The 1st Test and Evaluation Squadron (1 TES) is a United States Space Force test and evaluation unit, located at Schriever Space Force Base, Colorado. The squadron is tasked with testing and evaluation of command and control systems for Space Operations Command.

1 TES was activated on 27 August 2021 and assigned to Space Delta 12, Space Training and Readiness Command.

== Mission ==
Evaluate relevant command and control systems and plans for Space Operations Command, integrating continuously improving joint-combat capability to space warfighters and commanders.

==History==

===World War II===
The squadron was established by Headquarters, United States Army Air Corps in early 1940 as the 1st Photographic Squadron. It performed aerial mapping primarily over the northeastern United States prior to the Pearl Harbor Attack, using obsolescent cargo and Martin B-10 bombers. After the United States entry into World War II, equipped with Lockheed A-29 Hudsons, Beech C-45 Expeditors and Douglas A-20 Havocs, they performed aerial photography and mapping over uncharted areas of Newfoundland, Labrador and Greenland for development of the Northeast Transport Route for the movement of aircraft, personnel and supplies across the North Atlantic from the United States to Iceland and the United Kingdom.

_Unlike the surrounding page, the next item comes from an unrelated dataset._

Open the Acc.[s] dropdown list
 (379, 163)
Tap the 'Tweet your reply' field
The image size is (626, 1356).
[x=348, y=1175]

The squadron re-equipped with long-range Consolidated B-24 Liberator reconnaissance aircraft and deployed to Alaska in late 1943, assisting in the establishment of landing fields in the Aleutian Islands; they also mapped uncharted areas of internal Alaska to establish Lend Lease aircraft emergency landing fields over the trans-Alaska route from Ladd Field and Elmendorf Field to Nome.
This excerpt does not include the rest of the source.